Friday, September 3, 2010

Doctors apt for mo and praying for direction!

Today has been one of those days where I just feel like i am totally doing everything wrong. Woke up late and rushed mo to his appointment. He has had these swollen glands under his neck and when we went and got his physical the doctors insisted that we went to see the ENT that took out his tonsils in January. So here we are sitting in the office where I am forced to pay more money even though we have made our deductible this year and I feel like this has been the year of medical. I mean I am not sure how we are going to ever pay off all this money and we are already behind this month and I am not sure what we are going to do.

So we get into the doctors and he acts like I am a crazy mom. He gives mo some different antibiotics ( he took 2 weeks of antibiotics about a month ago and nothing happened) and sends us out the door and for us to come back in two weeks. I asked him what another round of antibiotics is going to do and I guess I wasn't thinking because I left out the door with out asking the important questions (it couldn't be because I had all four of them and they were all acting up). He said that if the antibiotics do not work then we would do blood work and go from there.

Then I went to moms and had to fax more papers in for mod and mo and then after talking to mom I think I really failed today as a mom. Then I got a phone call from the man and he continued to question my motherhood and how I forgot to ask questions like Why can't we do the blood work today and why take antibiotics if his blood work doesn't show an infection. Then the man asked me to call the doctors office and ask these questions and even though I got the antibiotics he didn't want me to give them to him until I asked some more questions. So I called and got nowhere. I also couldn't pick up the prescription because he forgot to call it in. So I left moms and went back to Walgreen's and then asked the pharmacists some questions and I guess I will just wait until the game is over tomorrow before I even decide what to do about the medicine.

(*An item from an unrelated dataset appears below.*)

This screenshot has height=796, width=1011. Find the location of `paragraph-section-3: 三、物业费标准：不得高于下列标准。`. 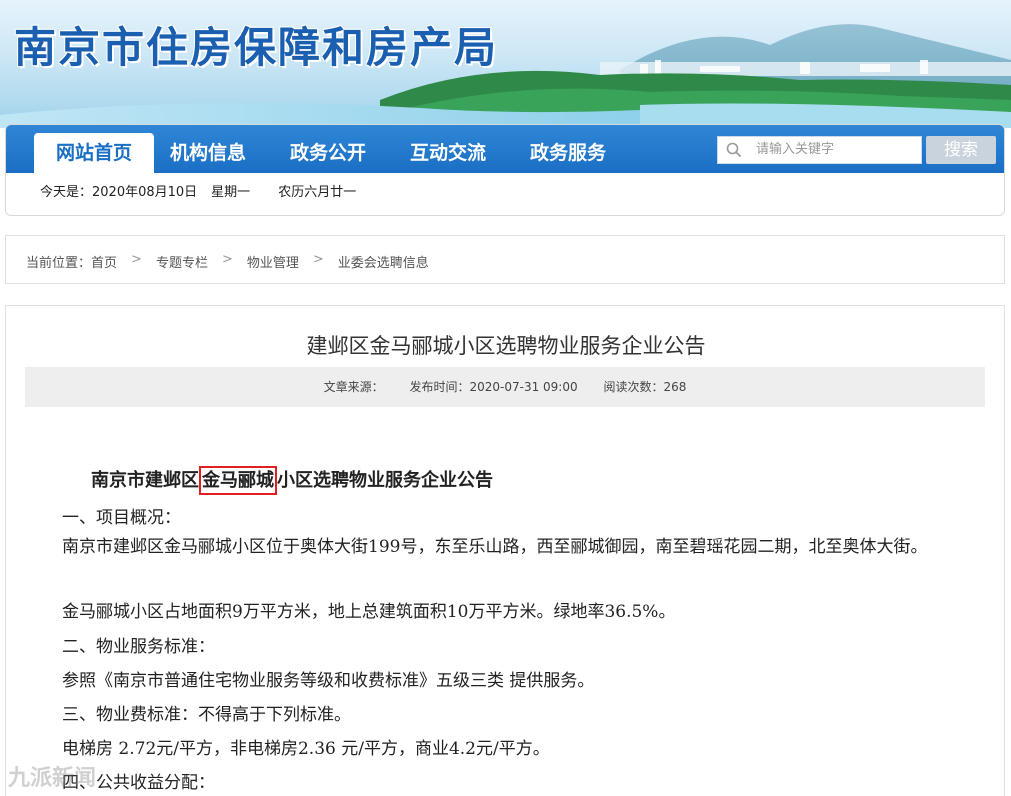

paragraph-section-3: 三、物业费标准：不得高于下列标准。 is located at coordinates (206, 715).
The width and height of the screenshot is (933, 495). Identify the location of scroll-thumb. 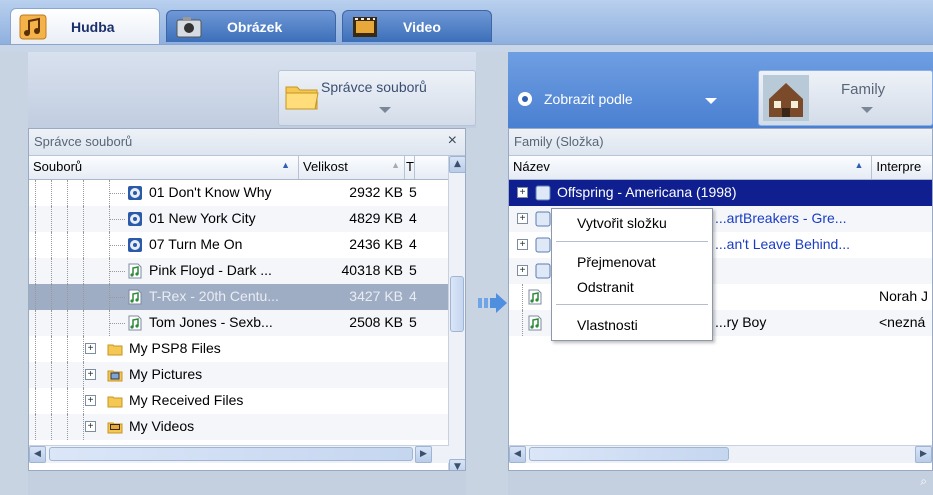
(457, 304).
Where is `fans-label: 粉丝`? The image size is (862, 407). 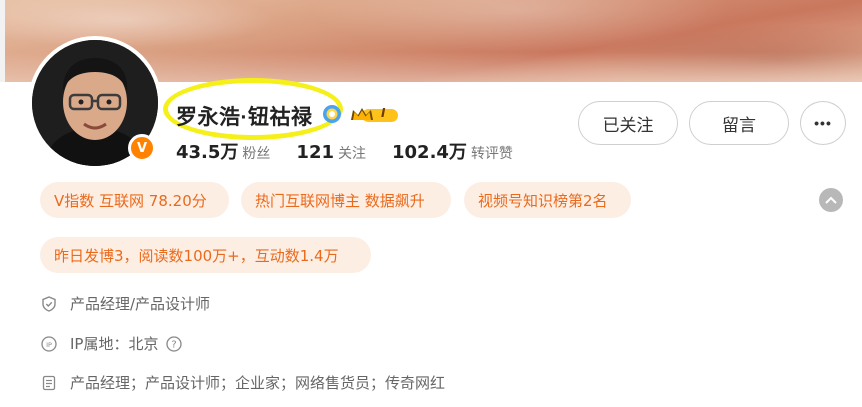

Got home and since I still am feeling like a complete failure as a mom and now I am worried because everyone is telling me that his glans being so swollen could be something bad. I am just sad and wishing I could have handled today better. The big game is tomorrow and then we are having cake for mlmm. I do not think anyone is coming to the game or little party but, I am not so worried seeing how she is only three and the kids will have 7 more games after tomorrow. Well I am going to really have to pray for direction tonight.